New graduates head into two-year teaching corps

Alison Schmidt
Alison Schmidt will teach history in Richmond as part of Teach for America. (Photo by Carolyn Lagattuta)

After graduation, five new UC Santa Cruz alumni will be heading right back into the classroom for six weeks of intensive teacher training to prepare for new jobs in some of the most high-need public schools in the country.

The students are joining about 6,800 new graduates and professionals who have committed to work two years in rural and urban schools as part of Teach For America. The organization is affiliated with AmeriCorps, the national service network. Participants receive ongoing mentorship and support and earn a full first-year teacher salary from the district they work for. They are also eligible to receive help with student loans and a federal grant.

“I’m just really excited to get a chance to take what I’ve learned and become part of this program of going in to difficult schools and trying to provide students with resources that they might not have otherwise,” said Alison Schmidt (Cowell ’17) who is putting her new political science and economics bachelor’s degrees to work in a Richmond high school history class. “I’m really passionate about civics education.”

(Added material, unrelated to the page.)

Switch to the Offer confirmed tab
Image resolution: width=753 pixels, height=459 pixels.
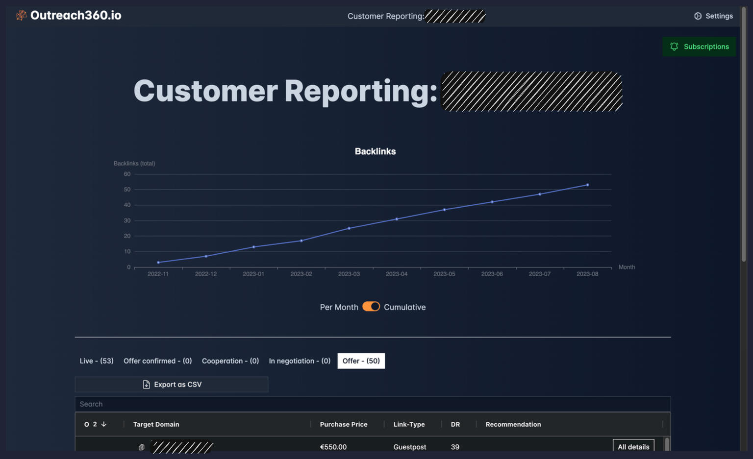157,361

Janet Vasquez, (Merrill ’17) an Oakland native who is the first in her family to attend college, is graduating this spring with a bachelor’s degree in Politics/Latin American and Latino Studies and a minor in Education. She’s returning to her hometown to teach sixth grade math. She hopes to be there long-term. Oakland needs high quality teachers who go beyond just the work in the classroom, she said.

“I see it as a long-term commitment,” she said. “I have a strong connection already built there. I can relate to a lot of what the students are going through. I have the same cultural background.”

A chief characteristic of TFA recruits is a passion for social justice. “Every child deserves an excellent education—one that empowers and supports her to fulfill her potential and realize her greatest dreams,” according to TFA literature.

“That’s the teacher I want to be, the teacher that assumes that everybody has equal potential,” Schmidt says. “I want to bring out that potential in whatever way is best for the student and not assume things about the student.”

Teach For America’s network of 6,900 teachers grew out of a 1989 Princeton University senior thesis project by Wendy Kopp that proposed a national teacher corps. The organization fielded nearly 49,000 applications from more than 1,900 colleges and universities; about 14 percent of the applicants will be accepted to teach in the program. In the last 25 years, a total of 109 UCSC grads have taught in Teach For America classrooms.

“When our kids have leaders that look like them and come from the same communities that they come from, it’s really beneficial for them,” said Taylor Weeks, recruitment manager for UCSC and other western colleges. These teachers “are all very involved on campus in different ways. They’re all standout leaders and are really committed to expanding opportunities for our kids.”

Teachers are certified and credentialed. After the two-year TFA commitment, some teachers stay in education; others go on to work in other fields. The TFA netword includes about 53,000 alumni.

“It’s really a leadership development opportunity for UCSC grads to get involved on the front lines of change,” Weeks says. “We are recruiting a very diverse group of committed leaders who are interested in expanding opportunities for students who are most in need. The training itself, as a professional opportunity, is next to none. The leadership experience you gain, no matter what you do down the road, prepares you to be a leader.”

For Schmidt, who has conducted much of her TFA application process via Skype, the last few weeks of her senior year will include final job interviews in between her exams.

“I’m obviously terrified that I’m going to be getting in front of a classroom of 17-year-old teenagers who are the same age as my sister; she never listens to anything I tell her to do,” Schmidt says. “But there is so much support. I haven’t met any of them [the TFA team] yet, but already I feel like I’m part of this family of really interesting, amazing people.”